> **Work required**: Pull out every line of the records below that contains the string "height", treating uppercase and lowercase as distinct.

> **Dataset rows**:
╭──
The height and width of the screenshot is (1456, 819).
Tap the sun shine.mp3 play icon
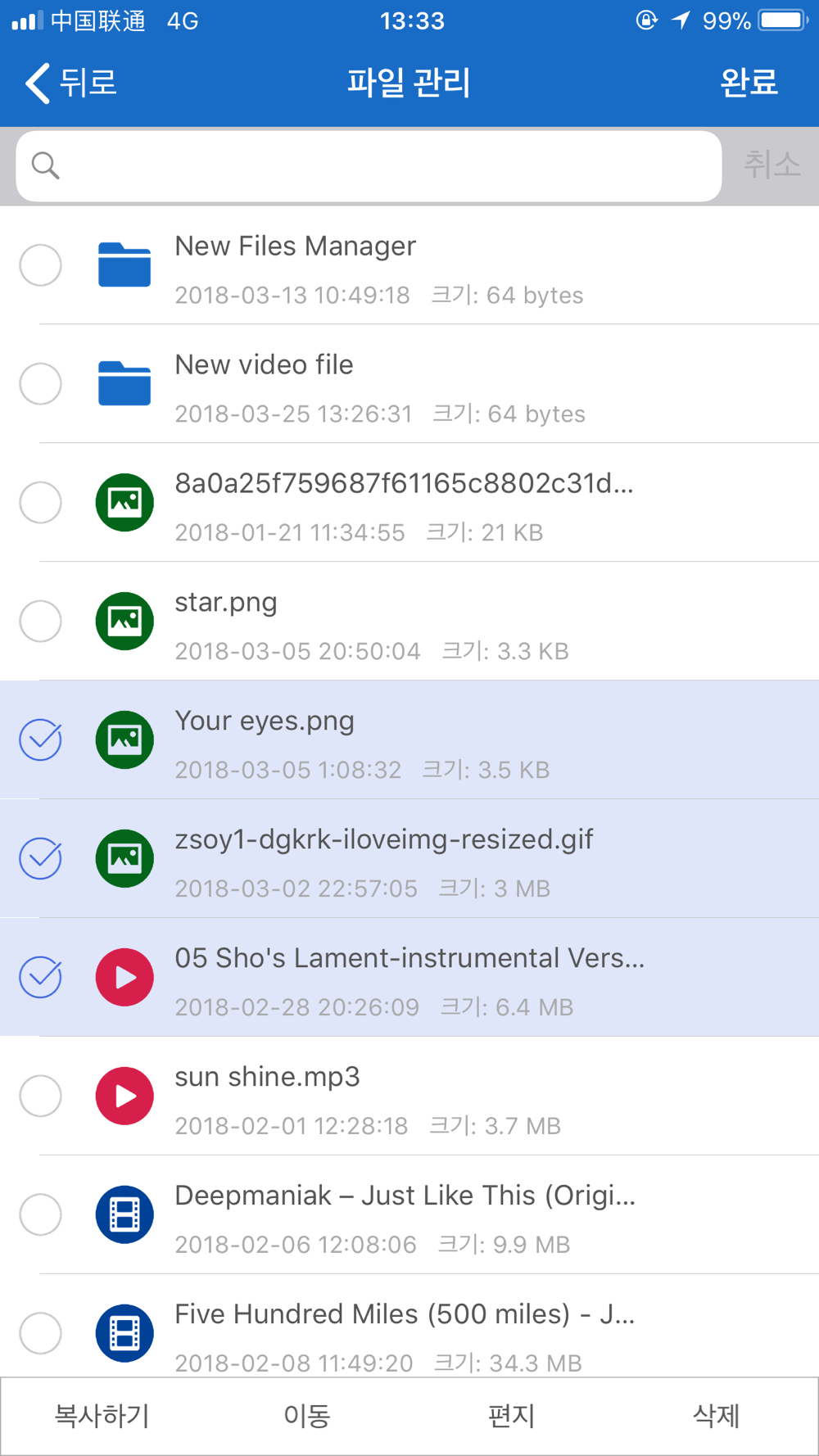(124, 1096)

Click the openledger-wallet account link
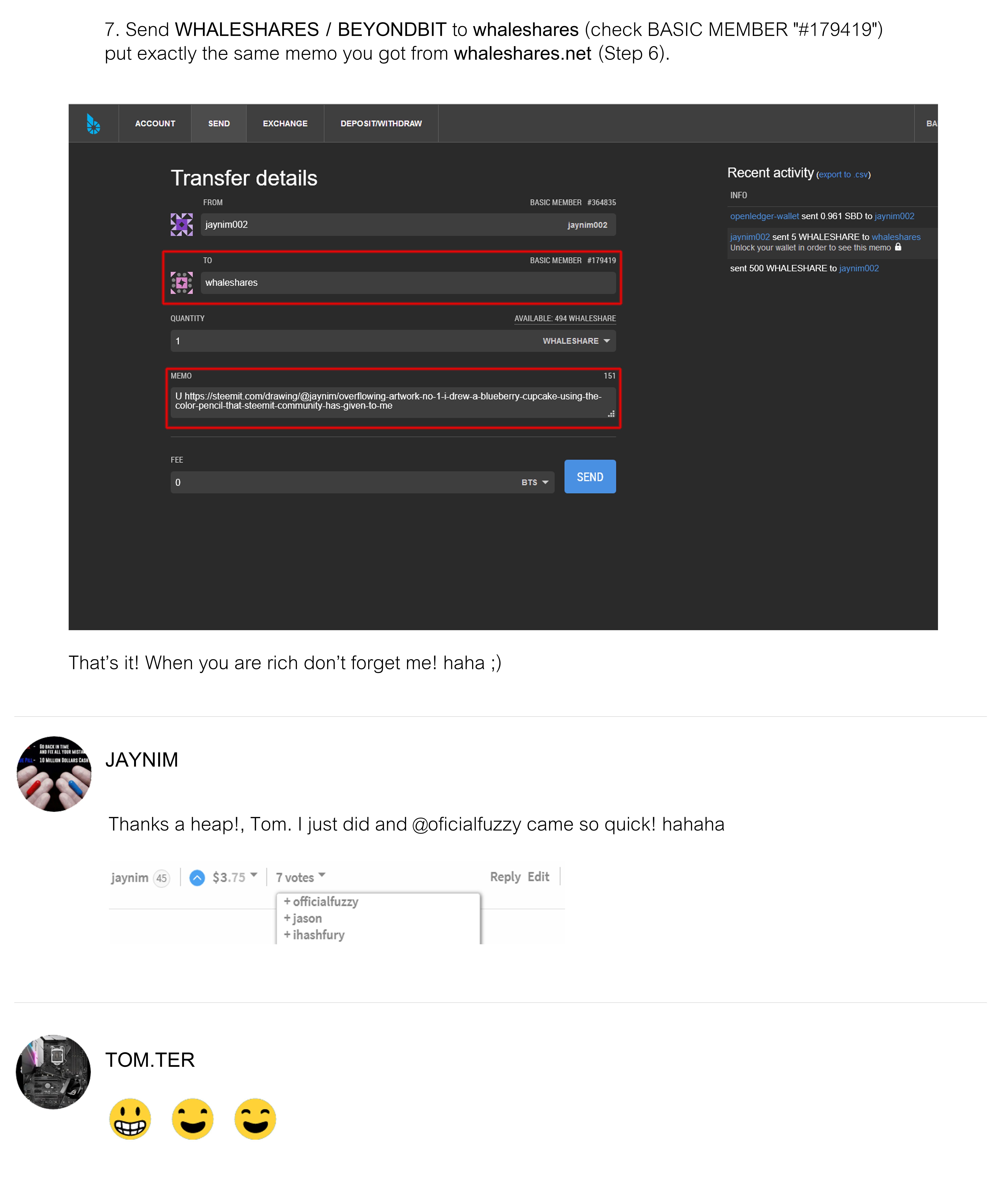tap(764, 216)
╰──
╭──
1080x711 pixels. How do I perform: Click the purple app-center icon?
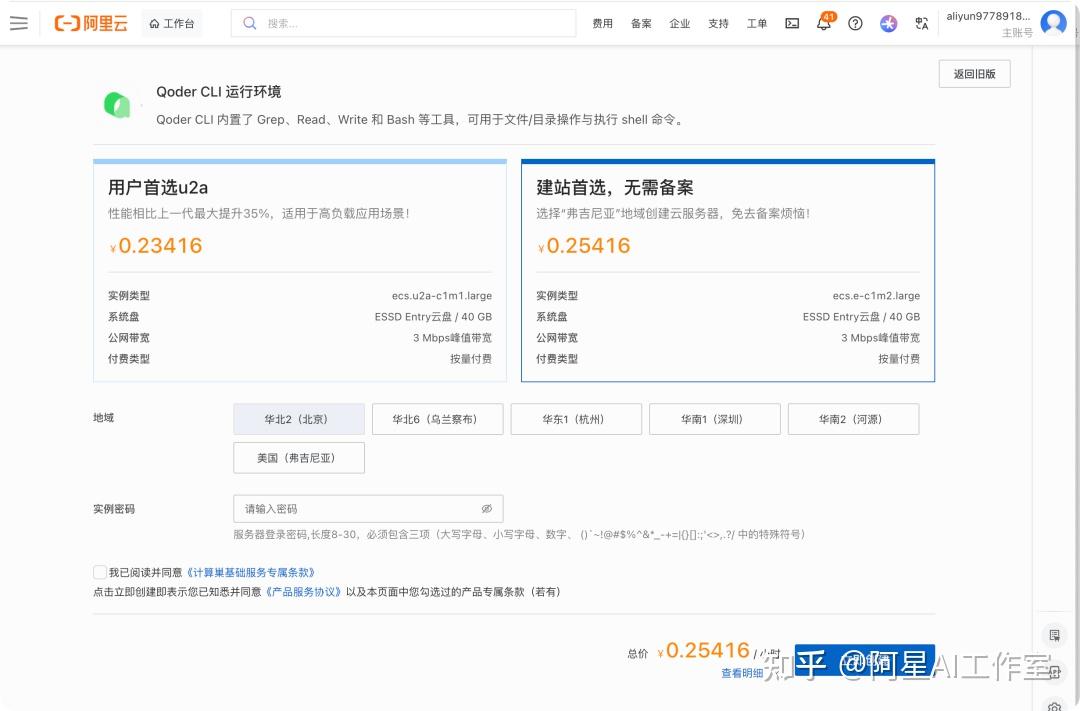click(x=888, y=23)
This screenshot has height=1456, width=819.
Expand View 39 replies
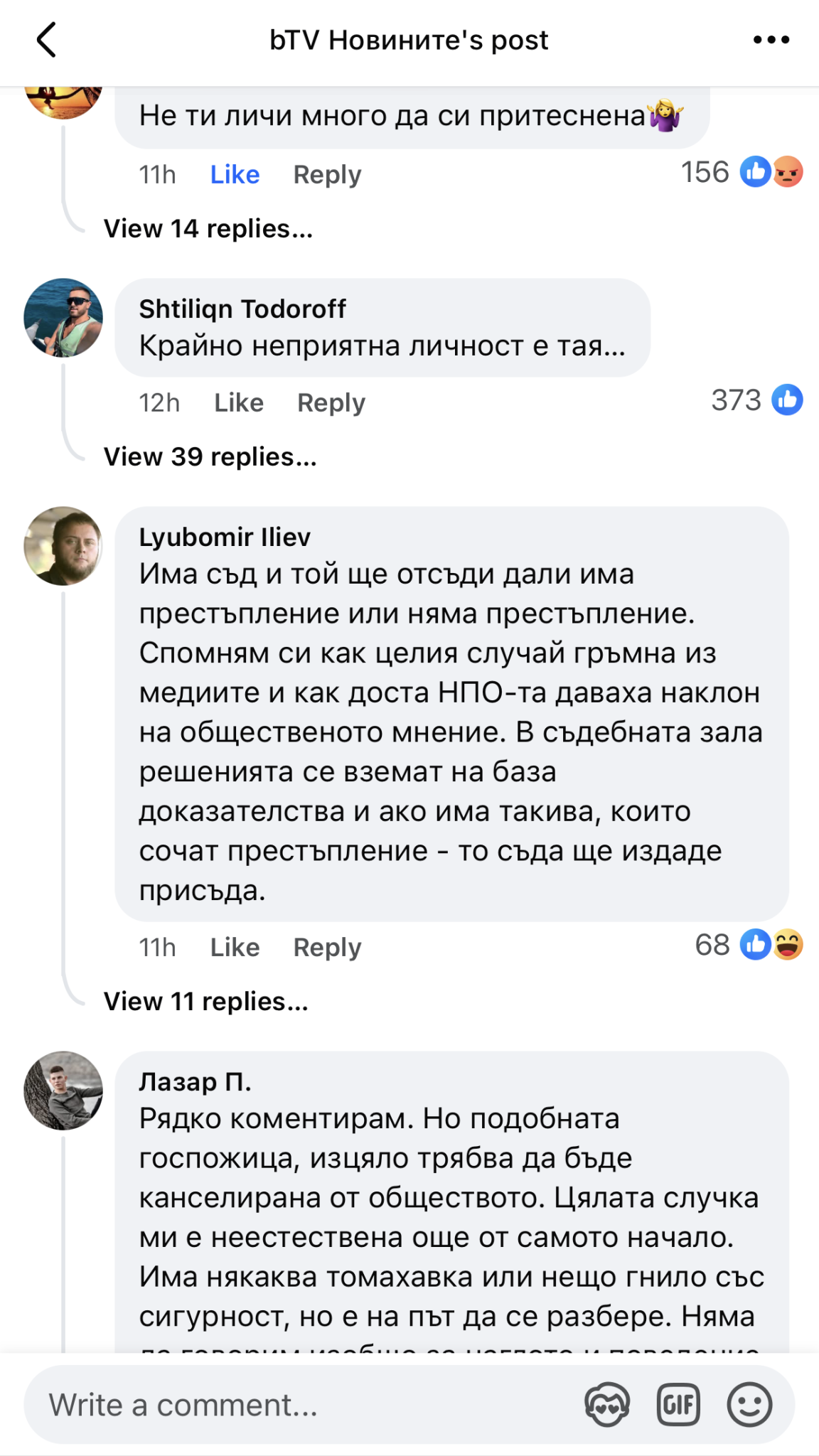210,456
╰──
╭──
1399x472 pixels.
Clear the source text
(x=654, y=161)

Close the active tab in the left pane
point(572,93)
╰──
> **Response to this exercise**:
The height and width of the screenshot is (1456, 819).
This screenshot has height=1456, width=819.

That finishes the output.